======== Available data ========

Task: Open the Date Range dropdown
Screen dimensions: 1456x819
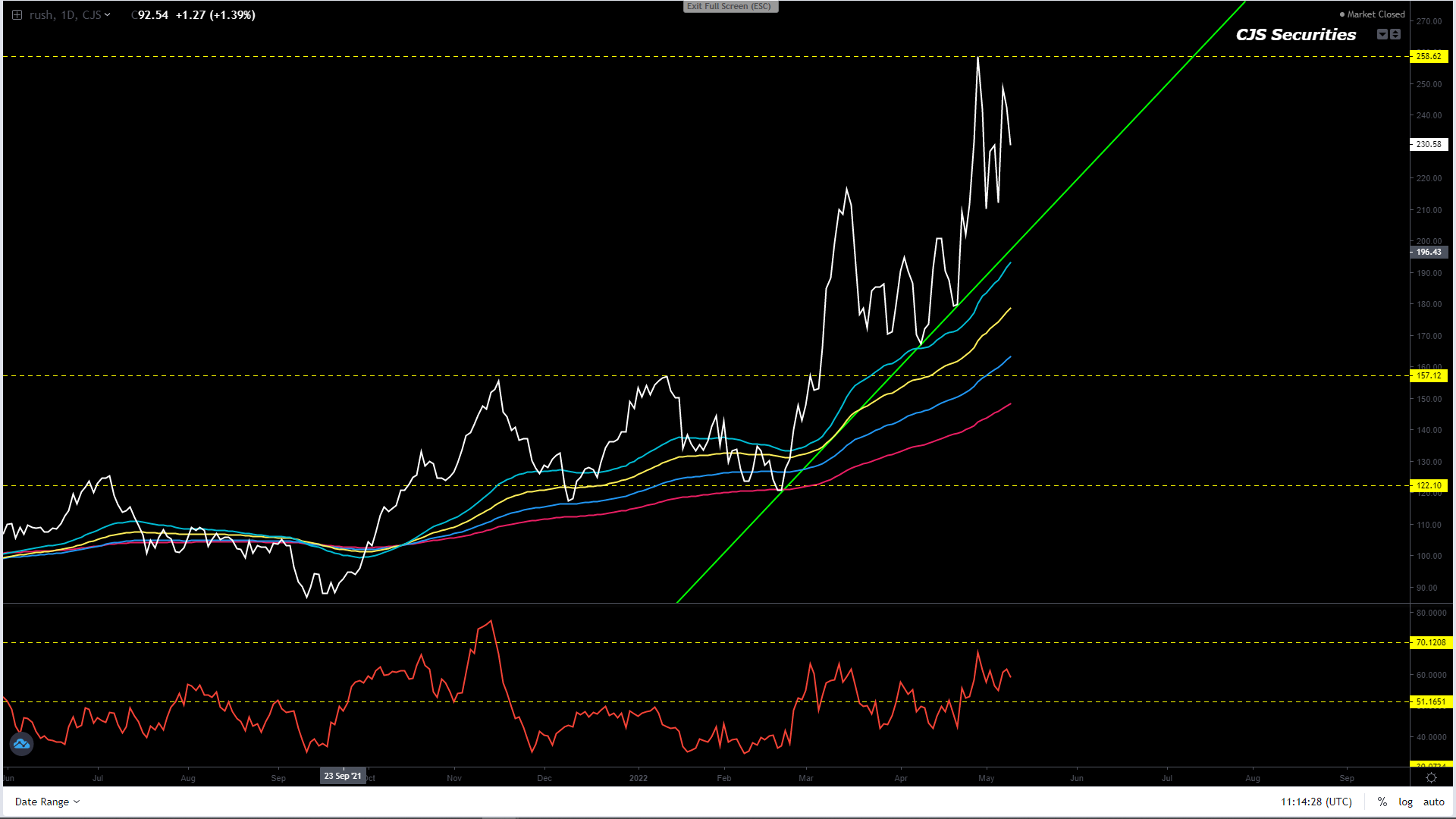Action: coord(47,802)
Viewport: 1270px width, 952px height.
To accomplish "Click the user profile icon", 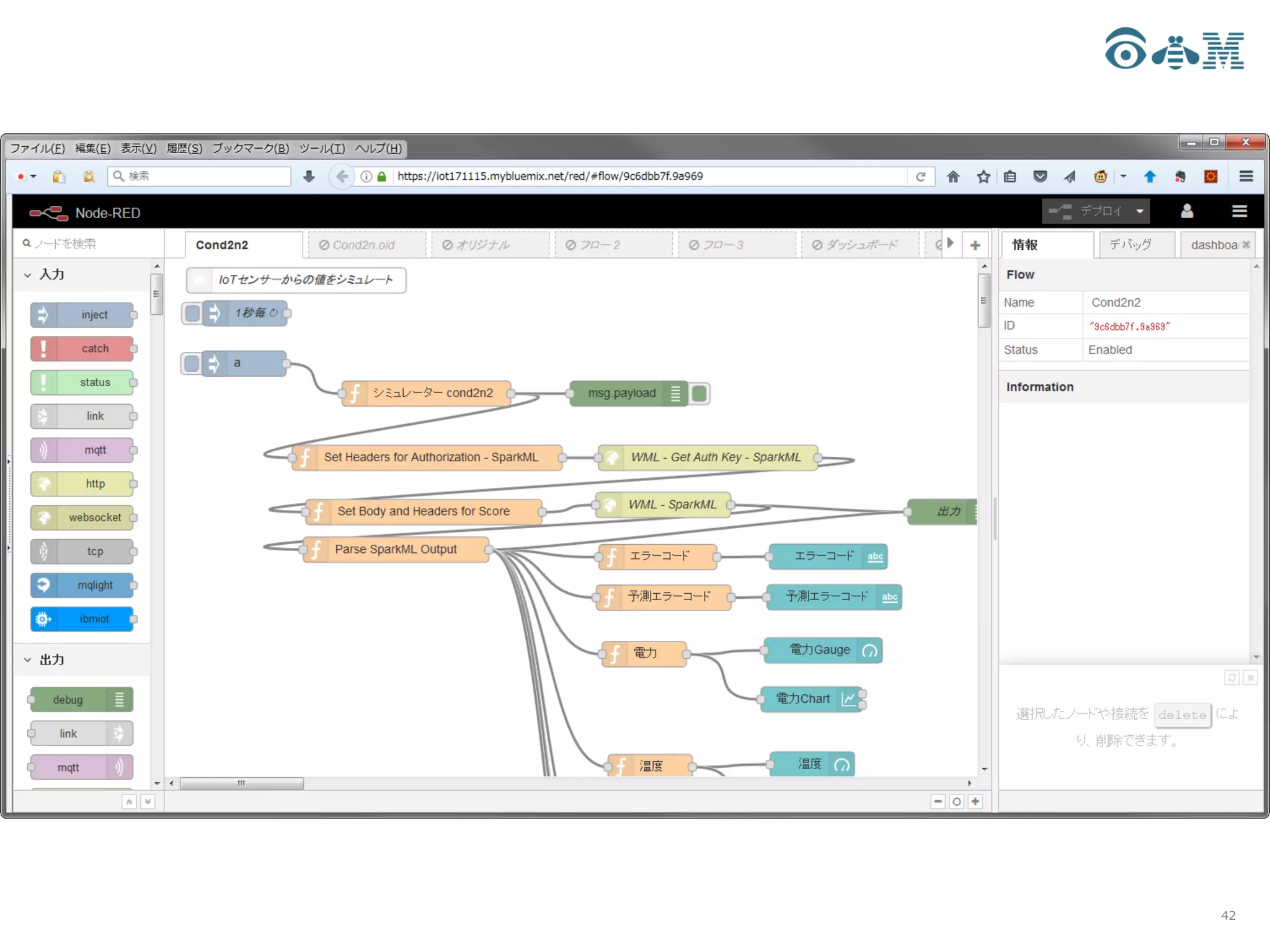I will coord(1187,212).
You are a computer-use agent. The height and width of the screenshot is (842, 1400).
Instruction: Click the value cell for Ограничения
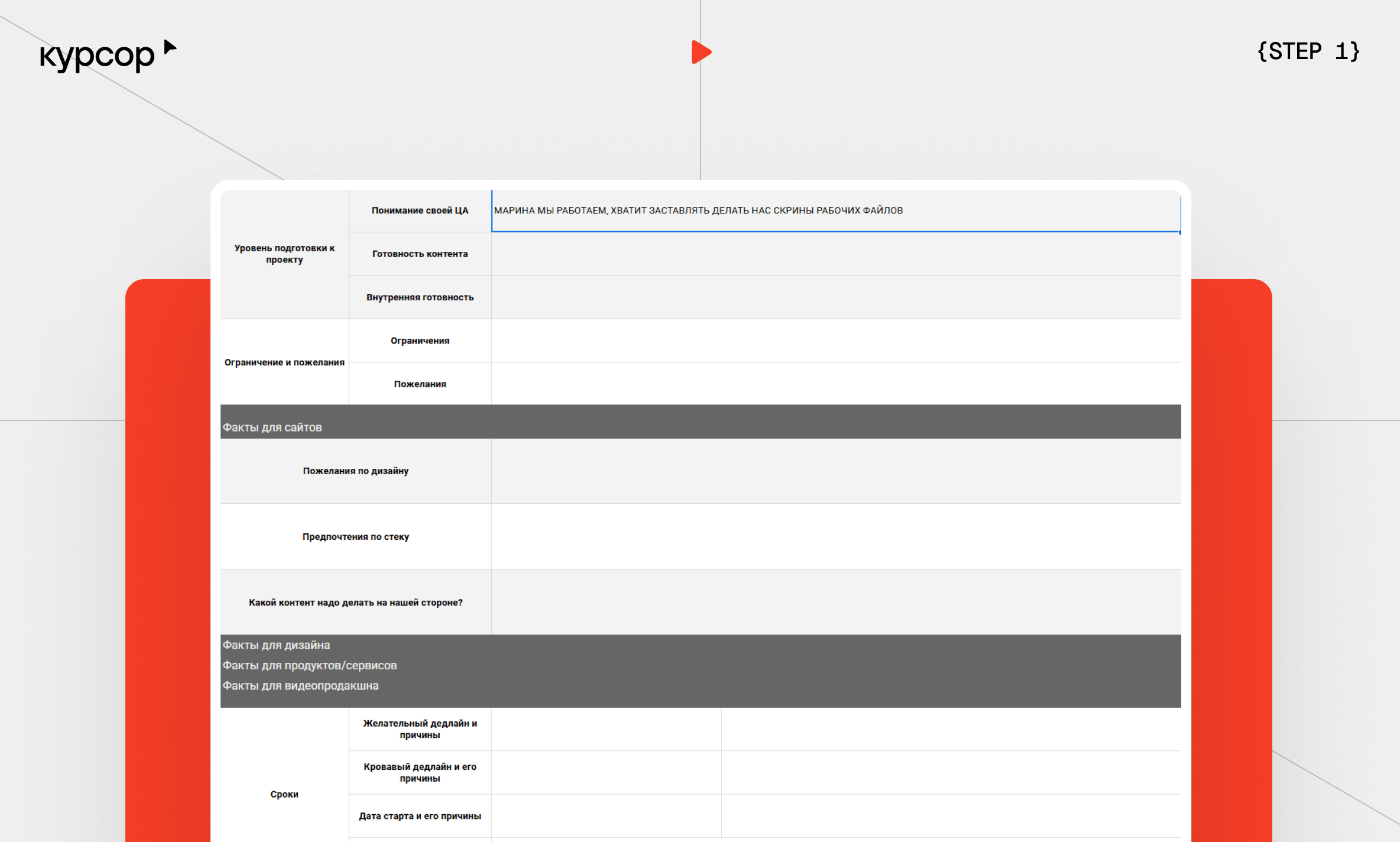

========

» **The task**
Each line of the records that contains the string "height" must be copied.

» **Result of this task**
Viewport: 1270px width, 952px height.
You are a computer-use agent. The height and width of the screenshot is (842, 1400).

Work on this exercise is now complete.